## What you should do
Turn every line of the items below into one numbered list, dropping any blank lines.

## Supplied material
....
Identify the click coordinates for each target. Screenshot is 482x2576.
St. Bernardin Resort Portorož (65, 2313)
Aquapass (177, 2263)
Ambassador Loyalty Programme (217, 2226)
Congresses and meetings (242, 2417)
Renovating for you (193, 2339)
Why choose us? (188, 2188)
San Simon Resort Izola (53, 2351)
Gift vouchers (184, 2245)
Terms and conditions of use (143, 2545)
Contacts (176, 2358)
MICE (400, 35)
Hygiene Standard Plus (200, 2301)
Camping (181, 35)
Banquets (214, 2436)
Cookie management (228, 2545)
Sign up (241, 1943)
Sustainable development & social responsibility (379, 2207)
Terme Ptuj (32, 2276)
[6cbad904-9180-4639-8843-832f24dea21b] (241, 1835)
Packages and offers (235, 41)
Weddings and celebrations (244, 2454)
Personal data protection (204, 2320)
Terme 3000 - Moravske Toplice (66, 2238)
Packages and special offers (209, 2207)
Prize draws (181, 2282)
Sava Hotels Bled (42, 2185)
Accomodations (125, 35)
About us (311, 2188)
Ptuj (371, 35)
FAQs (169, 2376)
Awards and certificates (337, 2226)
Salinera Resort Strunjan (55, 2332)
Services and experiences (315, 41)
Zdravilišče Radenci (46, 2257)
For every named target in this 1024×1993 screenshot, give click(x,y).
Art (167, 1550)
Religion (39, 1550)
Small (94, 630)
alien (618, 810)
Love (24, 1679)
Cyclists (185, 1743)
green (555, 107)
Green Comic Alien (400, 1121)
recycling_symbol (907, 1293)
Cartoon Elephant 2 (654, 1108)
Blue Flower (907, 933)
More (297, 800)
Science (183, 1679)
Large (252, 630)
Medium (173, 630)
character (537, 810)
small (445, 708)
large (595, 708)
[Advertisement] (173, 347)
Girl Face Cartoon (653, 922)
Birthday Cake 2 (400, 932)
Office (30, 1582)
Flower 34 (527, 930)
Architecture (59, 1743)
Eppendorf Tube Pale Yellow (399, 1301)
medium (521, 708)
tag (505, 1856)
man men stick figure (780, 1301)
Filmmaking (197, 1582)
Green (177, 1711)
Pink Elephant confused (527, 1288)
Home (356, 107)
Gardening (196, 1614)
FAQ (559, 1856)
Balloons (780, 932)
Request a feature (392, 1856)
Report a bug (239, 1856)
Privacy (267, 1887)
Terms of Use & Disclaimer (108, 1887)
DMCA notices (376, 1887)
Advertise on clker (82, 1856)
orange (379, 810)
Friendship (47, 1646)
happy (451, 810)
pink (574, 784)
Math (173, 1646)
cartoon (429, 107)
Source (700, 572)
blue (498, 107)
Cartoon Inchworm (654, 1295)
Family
....
## Solved problem
1. Identify the click coordinates for each target. Screenshot is 482x2576.
2. St. Bernardin Resort Portorož (65, 2313)
3. Aquapass (177, 2263)
4. Ambassador Loyalty Programme (217, 2226)
5. Congresses and meetings (242, 2417)
6. Renovating for you (193, 2339)
7. Why choose us? (188, 2188)
8. San Simon Resort Izola (53, 2351)
9. Gift vouchers (184, 2245)
10. Terms and conditions of use (143, 2545)
11. Contacts (176, 2358)
12. MICE (400, 35)
13. Hygiene Standard Plus (200, 2301)
14. Camping (181, 35)
15. Banquets (214, 2436)
16. Cookie management (228, 2545)
17. Sign up (241, 1943)
18. Sustainable development & social responsibility (379, 2207)
19. Terme Ptuj (32, 2276)
20. [6cbad904-9180-4639-8843-832f24dea21b] (241, 1835)
21. Packages and offers (235, 41)
22. Weddings and celebrations (244, 2454)
23. Personal data protection (204, 2320)
24. Terme 3000 - Moravske Toplice (66, 2238)
25. Packages and special offers (209, 2207)
26. Prize draws (181, 2282)
27. Sava Hotels Bled (42, 2185)
28. Accomodations (125, 35)
29. About us (311, 2188)
30. Ptuj (371, 35)
31. FAQs (169, 2376)
32. Awards and certificates (337, 2226)
33. Salinera Resort Strunjan (55, 2332)
34. Services and experiences (315, 41)
35. Zdravilišče Radenci (46, 2257)
36. For every named target in this 1024×1993 screenshot, give click(x,y).
37. Art (167, 1550)
38. Religion (39, 1550)
39. Small (94, 630)
40. alien (618, 810)
41. Love (24, 1679)
42. Cyclists (185, 1743)
43. green (555, 107)
44. Green Comic Alien (400, 1121)
45. recycling_symbol (907, 1293)
46. Cartoon Elephant 2 (654, 1108)
47. Blue Flower (907, 933)
48. More (297, 800)
49. Science (183, 1679)
50. Large (252, 630)
51. Medium (173, 630)
52. character (537, 810)
53. small (445, 708)
54. large (595, 708)
55. [Advertisement] (173, 347)
56. Girl Face Cartoon (653, 922)
57. Birthday Cake 2 (400, 932)
58. Office (30, 1582)
59. Flower 34 (527, 930)
60. Architecture (59, 1743)
61. Eppendorf Tube Pale Yellow (399, 1301)
62. medium (521, 708)
63. tag (505, 1856)
64. man men stick figure (780, 1301)
65. Filmmaking (197, 1582)
66. Green (177, 1711)
67. Pink Elephant confused (527, 1288)
68. Home (356, 107)
69. Gardening (196, 1614)
70. FAQ (559, 1856)
71. Balloons (780, 932)
72. Request a feature (392, 1856)
73. Report a bug (239, 1856)
74. Privacy (267, 1887)
75. Terms of Use & Disclaimer (108, 1887)
76. DMCA notices (376, 1887)
77. Advertise on clker (82, 1856)
78. orange (379, 810)
79. Friendship (47, 1646)
80. happy (451, 810)
81. pink (574, 784)
82. Math (173, 1646)
83. cartoon (429, 107)
84. Source (700, 572)
85. blue (498, 107)
86. Cartoon Inchworm (654, 1295)
87. Family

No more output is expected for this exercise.